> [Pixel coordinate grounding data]
┄┄┄┄┄┄┄┄┄┄┄┄┄┄┄┄┄┄┄┄

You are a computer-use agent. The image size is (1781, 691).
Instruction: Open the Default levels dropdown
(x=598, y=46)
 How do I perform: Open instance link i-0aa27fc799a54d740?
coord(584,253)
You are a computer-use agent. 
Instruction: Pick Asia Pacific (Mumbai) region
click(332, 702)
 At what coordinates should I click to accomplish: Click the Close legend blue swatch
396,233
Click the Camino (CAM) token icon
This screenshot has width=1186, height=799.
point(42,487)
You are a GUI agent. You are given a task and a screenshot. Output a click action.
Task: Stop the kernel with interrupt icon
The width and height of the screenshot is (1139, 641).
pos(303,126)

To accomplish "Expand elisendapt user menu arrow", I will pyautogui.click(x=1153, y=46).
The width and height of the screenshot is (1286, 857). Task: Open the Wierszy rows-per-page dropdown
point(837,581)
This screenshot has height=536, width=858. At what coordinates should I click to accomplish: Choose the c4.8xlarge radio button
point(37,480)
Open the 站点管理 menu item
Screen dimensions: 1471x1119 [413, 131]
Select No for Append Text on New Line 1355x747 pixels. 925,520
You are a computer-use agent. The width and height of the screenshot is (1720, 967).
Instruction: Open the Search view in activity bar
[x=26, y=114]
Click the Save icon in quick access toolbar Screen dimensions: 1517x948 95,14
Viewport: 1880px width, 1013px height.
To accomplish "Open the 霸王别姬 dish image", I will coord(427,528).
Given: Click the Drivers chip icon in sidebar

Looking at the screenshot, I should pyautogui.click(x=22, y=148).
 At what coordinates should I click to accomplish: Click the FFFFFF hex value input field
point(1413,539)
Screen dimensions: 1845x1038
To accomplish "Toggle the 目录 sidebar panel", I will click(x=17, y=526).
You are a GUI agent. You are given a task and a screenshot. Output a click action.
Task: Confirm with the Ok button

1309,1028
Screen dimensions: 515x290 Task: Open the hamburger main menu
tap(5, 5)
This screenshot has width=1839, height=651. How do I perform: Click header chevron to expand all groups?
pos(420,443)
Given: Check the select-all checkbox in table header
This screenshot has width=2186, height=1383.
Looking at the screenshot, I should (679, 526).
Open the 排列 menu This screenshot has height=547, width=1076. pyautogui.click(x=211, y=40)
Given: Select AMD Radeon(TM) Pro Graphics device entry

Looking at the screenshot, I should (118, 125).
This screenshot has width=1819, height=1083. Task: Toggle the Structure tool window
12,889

┄┄┄┄┄┄┄┄┄┄┄┄┄┄┄┄┄┄┄┄

> [WORK TO BE COMPLETED] Restate all of the data above. Match it word for word.

> [SOLUTION BELOW]
You are a computer-use agent. The image size is (1781, 691).
Instruction: Open the Default levels dropdown
(x=598, y=46)
 How do I perform: Open instance link i-0aa27fc799a54d740?
coord(584,253)
You are a computer-use agent. 
Instruction: Pick Asia Pacific (Mumbai) region
click(332, 702)
 At what coordinates should I click to accomplish: Click the Close legend blue swatch
396,233
Click the Camino (CAM) token icon
This screenshot has width=1186, height=799.
point(42,487)
You are a GUI agent. You are given a task and a screenshot. Output a click action.
Task: Stop the kernel with interrupt icon
The width and height of the screenshot is (1139, 641).
pos(303,126)

To accomplish "Expand elisendapt user menu arrow", I will pyautogui.click(x=1153, y=46).
The width and height of the screenshot is (1286, 857). Task: Open the Wierszy rows-per-page dropdown
point(837,581)
This screenshot has height=536, width=858. At what coordinates should I click to accomplish: Choose the c4.8xlarge radio button
point(37,480)
Open the 站点管理 menu item
Screen dimensions: 1471x1119 [413, 131]
Select No for Append Text on New Line 1355x747 pixels. 925,520
You are a computer-use agent. The width and height of the screenshot is (1720, 967).
Instruction: Open the Search view in activity bar
[x=26, y=114]
Click the Save icon in quick access toolbar Screen dimensions: 1517x948 95,14
Viewport: 1880px width, 1013px height.
To accomplish "Open the 霸王别姬 dish image", I will coord(427,528).
Given: Click the Drivers chip icon in sidebar

Looking at the screenshot, I should pyautogui.click(x=22, y=148).
 At what coordinates should I click to accomplish: Click the FFFFFF hex value input field
point(1413,539)
Screen dimensions: 1845x1038
To accomplish "Toggle the 目录 sidebar panel", I will click(x=17, y=526).
You are a GUI agent. You are given a task and a screenshot. Output a click action.
Task: Confirm with the Ok button

1309,1028
Screen dimensions: 515x290 Task: Open the hamburger main menu
tap(5, 5)
This screenshot has width=1839, height=651. How do I perform: Click header chevron to expand all groups?
pos(420,443)
Given: Check the select-all checkbox in table header
This screenshot has width=2186, height=1383.
Looking at the screenshot, I should (679, 526).
Open the 排列 menu This screenshot has height=547, width=1076. pyautogui.click(x=211, y=40)
Given: Select AMD Radeon(TM) Pro Graphics device entry

Looking at the screenshot, I should (118, 125).
This screenshot has width=1819, height=1083. Task: Toggle the Structure tool window
12,889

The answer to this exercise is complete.